■ Exercise passage:
Young Medical Delta's Thesis Awards were presented to Louisa Preis (MSc category) for her thesis on a minimally invasive medical device for sentinel lymph node biopsy, and to Moein Mozaffarzadeh (PhD category) for his research on real-time refraction-corrected transcranial ultrasound.
Many theses and dissertations were submitted this year. All were related to medical technology. Only a few nominees were allowed to present their research to the jury, consisting of Prof. Dr. Aad van der Lugt, Dr. Frans van Nieuwpoort, Dr. Joost van der Sijp and Dr. Qian Tao. Louisa Preis won the MSc category by successfully presenting her work on a minimally invasive medical device for sentinel lymph node biopsy: the 'Preis Device'.
For patients with early-stage cutaneous melanoma (skin cancer), sentinel lymph node biopsy is the current standard to assess the presence of lymph node metastases and eligibility for adjuvant systemic therapy. This procedure is burdensome for both patients (it must be performed under general anesthesia, with 10% morbidity) and healthcare resources (OR capacity, day treatment beds).
Dr. Dirk Grünhagen (oncological surgeon) and Dr. Evalyn Mulder (former PhD student) of the Erasmus MC Cancer Institute asked Dr. John van den Dobbelsteen (Faculty of Biomechanical Engineering) of Delft University of Technology whether it would be possible to perform this procedure under local anesthesia at the outpatient clinic using a handheld medical device. During her internship and as part of her master's thesis, Louisa Preis found a mechanism to remove the entire lymph node and tested it on phantoms that mimic real tissue. In addition, FEM analyses were performed to identify potential failing process steps (failure modes) and simulate phenomena observed during testing.

■ Directions:
a: Write out the portion of the passage on the Young Medical Delta Thesis Awards starting at "Dr. Dirk Grünhagen" and ending at "observed during testing.".
b: In the passage on the Young Medical Delta Thesis Awards, who won the PhD category?

■ Record extracts:
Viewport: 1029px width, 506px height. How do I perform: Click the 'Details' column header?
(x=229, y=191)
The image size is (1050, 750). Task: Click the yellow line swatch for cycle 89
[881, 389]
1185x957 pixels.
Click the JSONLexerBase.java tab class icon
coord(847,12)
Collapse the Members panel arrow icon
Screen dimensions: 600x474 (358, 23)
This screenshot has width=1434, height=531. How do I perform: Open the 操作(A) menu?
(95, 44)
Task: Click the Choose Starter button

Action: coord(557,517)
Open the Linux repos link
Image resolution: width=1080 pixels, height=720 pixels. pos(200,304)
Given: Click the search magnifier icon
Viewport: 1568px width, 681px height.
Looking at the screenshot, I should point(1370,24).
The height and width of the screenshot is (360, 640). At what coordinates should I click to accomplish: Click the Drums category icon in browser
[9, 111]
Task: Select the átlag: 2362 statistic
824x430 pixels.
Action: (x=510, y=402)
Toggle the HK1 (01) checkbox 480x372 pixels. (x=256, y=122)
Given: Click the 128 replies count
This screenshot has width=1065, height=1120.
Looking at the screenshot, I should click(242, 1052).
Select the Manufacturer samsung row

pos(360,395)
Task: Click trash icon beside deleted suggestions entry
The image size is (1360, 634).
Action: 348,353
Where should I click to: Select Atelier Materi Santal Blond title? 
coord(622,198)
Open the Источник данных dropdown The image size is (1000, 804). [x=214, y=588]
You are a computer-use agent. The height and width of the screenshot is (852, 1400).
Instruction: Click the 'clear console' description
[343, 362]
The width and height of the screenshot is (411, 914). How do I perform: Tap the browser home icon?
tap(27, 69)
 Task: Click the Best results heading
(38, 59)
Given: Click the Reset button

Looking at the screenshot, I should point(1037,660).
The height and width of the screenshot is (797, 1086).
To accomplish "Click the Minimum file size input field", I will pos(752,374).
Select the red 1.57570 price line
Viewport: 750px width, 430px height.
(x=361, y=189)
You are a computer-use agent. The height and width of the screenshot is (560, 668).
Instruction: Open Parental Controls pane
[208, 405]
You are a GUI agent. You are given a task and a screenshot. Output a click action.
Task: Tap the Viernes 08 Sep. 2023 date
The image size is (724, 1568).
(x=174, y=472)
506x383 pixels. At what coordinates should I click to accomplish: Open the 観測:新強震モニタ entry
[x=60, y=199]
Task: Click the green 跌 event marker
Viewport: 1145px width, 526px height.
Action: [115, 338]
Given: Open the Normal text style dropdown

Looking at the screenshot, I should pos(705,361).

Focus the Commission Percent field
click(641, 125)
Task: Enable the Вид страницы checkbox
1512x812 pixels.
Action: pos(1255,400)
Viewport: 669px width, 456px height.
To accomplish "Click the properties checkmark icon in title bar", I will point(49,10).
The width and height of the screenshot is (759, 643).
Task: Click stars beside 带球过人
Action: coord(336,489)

■ Solutions to the tasks:
a:
Dr. Dirk Grünhagen (oncological surgeon) and Dr. Evalyn Mulder (former PhD student) of the Erasmus MC Cancer Institute asked Dr. John van den Dobbelsteen (Faculty of Biomechanical Engineering) of Delft University of Technology whether it would be possible to perform this procedure under local anesthesia at the outpatient clinic using a handheld medical device. During her internship and as part of her master's thesis, Louisa Preis found a mechanism to remove the entire lymph node and tested it on phantoms that mimic real tissue. In addition, FEM analyses were performed to identify potential failing process steps (failure modes) and simulate phenomena observed during testing.

b: Moein Mozaffarzadeh